Hey @threepwood, I was starting this very same exercise when came up with your post. How did it go? Were you capable of developing a working version?

Hey @threepwood I am also working on a similar problem. Did you get the assertion error for infer_discrete working or any other updates?

Not sure if they helps, but we have a couple of tutorials/examples for infer discrete. We also provide helper through the setting infer_discrete=True in the Predictive constructor for an enumerated model.

Hey @franciscocms and @applebanana! Thanks for supporting my thread! :slight_smile:
To be honest, it’s been a while since I looked into this problem.
But so far I never got it working using discrete distributions (i.e. bernoulli)

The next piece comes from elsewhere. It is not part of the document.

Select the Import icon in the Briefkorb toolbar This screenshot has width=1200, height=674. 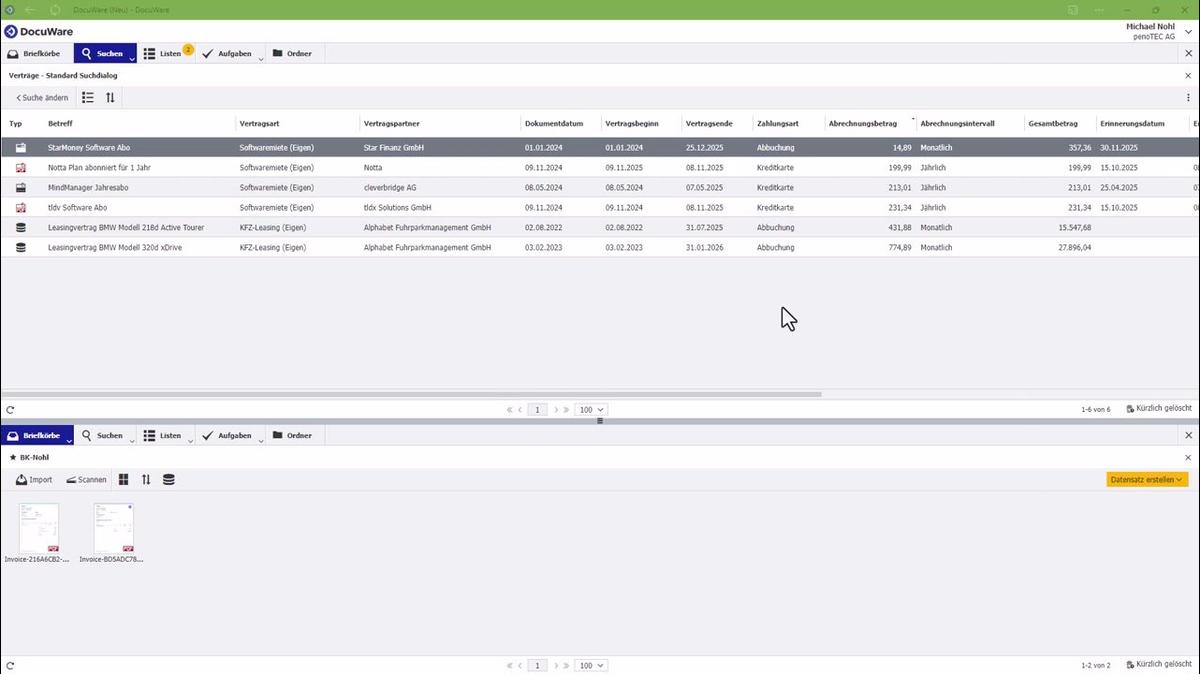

I really would be highly interested in a working version using the
“jax host_callback” or “pure_callback” idea from @fehiepsi to call draw_txt.

So please let me know in case you make any progress with this :slight_smile:

Obviously, I would be more than happy to assist.
So far, however I must admit that I was not able to transfer the insights that might be provided by the examples of “infer_discrete=True” that @fehiepsi recommends to our problem at hand.

I would recommend making new threads with reprocedure code for issues that you all got. It is hard to know what’s the issue without details.